**DIRECTIONS**
You are asked to filter the data below and copy every line holding "will".

(Extracted data entries)
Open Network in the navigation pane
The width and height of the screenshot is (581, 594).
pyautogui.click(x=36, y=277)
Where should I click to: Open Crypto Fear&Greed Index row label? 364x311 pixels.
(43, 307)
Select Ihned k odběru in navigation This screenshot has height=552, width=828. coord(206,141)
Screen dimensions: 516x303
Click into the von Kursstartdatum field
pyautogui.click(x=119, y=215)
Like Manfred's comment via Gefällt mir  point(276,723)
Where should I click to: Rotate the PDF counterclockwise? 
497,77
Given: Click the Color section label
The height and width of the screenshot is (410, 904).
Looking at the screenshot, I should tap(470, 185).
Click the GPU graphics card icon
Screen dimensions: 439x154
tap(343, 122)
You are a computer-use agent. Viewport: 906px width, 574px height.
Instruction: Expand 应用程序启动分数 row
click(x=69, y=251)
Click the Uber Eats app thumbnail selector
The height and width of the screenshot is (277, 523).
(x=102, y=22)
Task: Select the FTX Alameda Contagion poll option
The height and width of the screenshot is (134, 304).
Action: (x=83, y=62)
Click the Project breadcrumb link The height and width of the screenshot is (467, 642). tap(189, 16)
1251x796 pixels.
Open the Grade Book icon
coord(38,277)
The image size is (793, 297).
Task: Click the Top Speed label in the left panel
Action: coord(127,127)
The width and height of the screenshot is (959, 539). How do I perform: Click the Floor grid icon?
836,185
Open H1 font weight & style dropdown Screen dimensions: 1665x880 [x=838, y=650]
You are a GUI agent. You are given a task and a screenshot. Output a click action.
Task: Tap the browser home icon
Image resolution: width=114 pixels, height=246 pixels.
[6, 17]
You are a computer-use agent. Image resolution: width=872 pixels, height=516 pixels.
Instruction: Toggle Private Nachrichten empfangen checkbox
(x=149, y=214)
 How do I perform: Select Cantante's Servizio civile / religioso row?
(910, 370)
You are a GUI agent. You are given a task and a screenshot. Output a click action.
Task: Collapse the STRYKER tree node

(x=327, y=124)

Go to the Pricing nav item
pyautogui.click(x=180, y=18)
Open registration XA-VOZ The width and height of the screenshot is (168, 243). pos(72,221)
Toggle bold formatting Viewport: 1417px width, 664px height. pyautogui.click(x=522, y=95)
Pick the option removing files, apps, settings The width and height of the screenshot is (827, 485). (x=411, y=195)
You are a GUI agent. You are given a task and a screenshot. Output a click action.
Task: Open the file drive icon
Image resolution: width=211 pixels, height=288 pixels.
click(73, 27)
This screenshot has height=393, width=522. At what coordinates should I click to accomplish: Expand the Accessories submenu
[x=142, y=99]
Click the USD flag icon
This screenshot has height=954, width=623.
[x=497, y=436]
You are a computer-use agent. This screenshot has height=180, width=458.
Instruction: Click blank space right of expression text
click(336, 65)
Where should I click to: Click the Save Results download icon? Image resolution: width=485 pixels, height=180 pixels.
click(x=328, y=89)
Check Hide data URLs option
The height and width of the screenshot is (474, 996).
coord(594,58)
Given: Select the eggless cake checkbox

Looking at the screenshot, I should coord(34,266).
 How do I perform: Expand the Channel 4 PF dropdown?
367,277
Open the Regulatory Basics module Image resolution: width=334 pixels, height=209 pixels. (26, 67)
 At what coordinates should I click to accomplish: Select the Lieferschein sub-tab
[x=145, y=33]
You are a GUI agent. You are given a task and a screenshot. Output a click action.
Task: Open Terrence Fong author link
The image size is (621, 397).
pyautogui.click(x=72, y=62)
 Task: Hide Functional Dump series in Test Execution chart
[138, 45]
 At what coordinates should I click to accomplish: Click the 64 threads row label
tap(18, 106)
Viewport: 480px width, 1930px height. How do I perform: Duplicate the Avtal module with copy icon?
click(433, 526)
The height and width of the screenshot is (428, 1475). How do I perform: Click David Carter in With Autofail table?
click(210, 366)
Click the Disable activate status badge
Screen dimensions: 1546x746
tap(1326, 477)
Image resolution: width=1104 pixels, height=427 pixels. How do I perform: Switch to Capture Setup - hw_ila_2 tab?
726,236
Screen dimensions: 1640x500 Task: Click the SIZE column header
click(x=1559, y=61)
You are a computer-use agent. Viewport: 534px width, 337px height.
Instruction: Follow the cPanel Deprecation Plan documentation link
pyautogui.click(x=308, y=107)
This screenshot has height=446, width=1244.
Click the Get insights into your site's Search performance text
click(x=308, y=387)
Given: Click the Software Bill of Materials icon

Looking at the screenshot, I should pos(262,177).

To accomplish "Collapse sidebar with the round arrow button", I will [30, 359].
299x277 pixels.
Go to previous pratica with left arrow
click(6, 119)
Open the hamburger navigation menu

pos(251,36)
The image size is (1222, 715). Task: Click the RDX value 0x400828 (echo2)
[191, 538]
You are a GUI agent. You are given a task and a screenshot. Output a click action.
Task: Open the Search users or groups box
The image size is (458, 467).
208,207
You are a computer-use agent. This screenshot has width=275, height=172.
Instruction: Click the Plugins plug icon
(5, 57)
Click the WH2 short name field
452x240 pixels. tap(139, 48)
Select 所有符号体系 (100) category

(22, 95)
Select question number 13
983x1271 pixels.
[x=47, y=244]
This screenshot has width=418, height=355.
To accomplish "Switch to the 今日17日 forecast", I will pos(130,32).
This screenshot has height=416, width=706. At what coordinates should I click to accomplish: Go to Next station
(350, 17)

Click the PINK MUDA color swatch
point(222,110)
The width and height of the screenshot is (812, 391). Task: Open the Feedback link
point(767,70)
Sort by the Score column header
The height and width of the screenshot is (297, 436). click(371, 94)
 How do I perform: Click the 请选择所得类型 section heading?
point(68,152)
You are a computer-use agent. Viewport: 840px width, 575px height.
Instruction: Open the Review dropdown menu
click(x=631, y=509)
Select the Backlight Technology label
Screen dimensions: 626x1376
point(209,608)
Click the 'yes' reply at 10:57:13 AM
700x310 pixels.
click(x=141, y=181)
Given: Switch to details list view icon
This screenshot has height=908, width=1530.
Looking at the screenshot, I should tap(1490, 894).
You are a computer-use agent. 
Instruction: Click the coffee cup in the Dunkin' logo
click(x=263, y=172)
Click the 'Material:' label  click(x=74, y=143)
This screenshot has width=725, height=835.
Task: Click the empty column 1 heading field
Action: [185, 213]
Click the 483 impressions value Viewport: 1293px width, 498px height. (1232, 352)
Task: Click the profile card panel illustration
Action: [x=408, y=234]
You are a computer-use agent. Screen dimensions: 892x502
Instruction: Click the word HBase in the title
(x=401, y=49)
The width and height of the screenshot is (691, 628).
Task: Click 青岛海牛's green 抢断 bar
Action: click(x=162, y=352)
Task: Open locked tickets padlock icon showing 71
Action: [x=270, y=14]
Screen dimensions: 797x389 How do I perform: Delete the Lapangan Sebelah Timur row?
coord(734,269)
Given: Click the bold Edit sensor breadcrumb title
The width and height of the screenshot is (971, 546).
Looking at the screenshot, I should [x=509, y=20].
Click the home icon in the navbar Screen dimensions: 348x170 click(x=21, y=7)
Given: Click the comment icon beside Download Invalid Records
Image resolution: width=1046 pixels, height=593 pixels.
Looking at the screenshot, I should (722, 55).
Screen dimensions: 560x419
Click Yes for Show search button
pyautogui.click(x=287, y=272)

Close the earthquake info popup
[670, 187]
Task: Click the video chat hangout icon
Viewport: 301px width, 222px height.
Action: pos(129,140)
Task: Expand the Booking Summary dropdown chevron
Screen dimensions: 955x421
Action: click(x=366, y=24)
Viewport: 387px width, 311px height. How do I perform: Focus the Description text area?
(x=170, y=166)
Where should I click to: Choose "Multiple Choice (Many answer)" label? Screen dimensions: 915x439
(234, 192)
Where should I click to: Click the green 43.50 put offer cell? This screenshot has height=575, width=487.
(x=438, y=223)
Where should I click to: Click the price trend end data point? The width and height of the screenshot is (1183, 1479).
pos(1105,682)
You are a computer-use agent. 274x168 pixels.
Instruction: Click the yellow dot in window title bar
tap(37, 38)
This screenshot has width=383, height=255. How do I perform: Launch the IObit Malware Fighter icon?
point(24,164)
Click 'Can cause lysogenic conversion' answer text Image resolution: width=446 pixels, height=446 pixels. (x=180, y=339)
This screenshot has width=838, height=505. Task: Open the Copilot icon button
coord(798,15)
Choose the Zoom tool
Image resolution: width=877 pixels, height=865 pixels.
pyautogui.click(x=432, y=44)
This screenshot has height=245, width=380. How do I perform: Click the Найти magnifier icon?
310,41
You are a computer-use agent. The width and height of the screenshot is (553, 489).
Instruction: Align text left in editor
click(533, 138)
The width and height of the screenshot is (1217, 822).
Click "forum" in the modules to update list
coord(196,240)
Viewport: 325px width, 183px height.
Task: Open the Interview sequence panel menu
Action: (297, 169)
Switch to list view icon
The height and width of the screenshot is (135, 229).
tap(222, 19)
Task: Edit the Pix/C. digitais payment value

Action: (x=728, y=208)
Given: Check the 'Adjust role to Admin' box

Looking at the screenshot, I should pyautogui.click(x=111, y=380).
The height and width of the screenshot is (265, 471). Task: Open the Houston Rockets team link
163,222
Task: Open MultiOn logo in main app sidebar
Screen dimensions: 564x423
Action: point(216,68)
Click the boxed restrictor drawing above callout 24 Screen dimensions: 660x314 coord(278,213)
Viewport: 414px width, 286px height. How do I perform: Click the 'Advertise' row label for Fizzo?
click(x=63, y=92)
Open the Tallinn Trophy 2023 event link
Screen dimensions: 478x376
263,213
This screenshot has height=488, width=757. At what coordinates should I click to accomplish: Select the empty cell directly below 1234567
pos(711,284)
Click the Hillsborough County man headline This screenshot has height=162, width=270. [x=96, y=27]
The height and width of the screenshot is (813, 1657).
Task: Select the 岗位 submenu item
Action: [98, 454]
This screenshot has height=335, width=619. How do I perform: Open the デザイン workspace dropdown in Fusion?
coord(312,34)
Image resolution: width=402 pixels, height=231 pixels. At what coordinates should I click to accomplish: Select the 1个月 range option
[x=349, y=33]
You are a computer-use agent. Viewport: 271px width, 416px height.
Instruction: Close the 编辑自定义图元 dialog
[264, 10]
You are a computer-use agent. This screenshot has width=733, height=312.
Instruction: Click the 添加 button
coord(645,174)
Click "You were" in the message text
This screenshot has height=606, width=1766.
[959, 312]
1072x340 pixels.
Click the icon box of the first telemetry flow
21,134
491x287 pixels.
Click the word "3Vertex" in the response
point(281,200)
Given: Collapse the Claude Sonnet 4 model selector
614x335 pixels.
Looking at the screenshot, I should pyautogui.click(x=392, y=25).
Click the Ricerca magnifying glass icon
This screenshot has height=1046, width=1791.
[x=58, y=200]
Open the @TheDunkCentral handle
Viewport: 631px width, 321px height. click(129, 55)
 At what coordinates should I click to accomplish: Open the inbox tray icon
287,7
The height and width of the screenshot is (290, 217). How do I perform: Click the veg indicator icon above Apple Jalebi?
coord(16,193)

**TASK RESULT**
To accomplish "Collapse sidebar with the round arrow button", I will [30, 359].
To accomplish "Switch to the 今日17日 forecast", I will pos(130,32).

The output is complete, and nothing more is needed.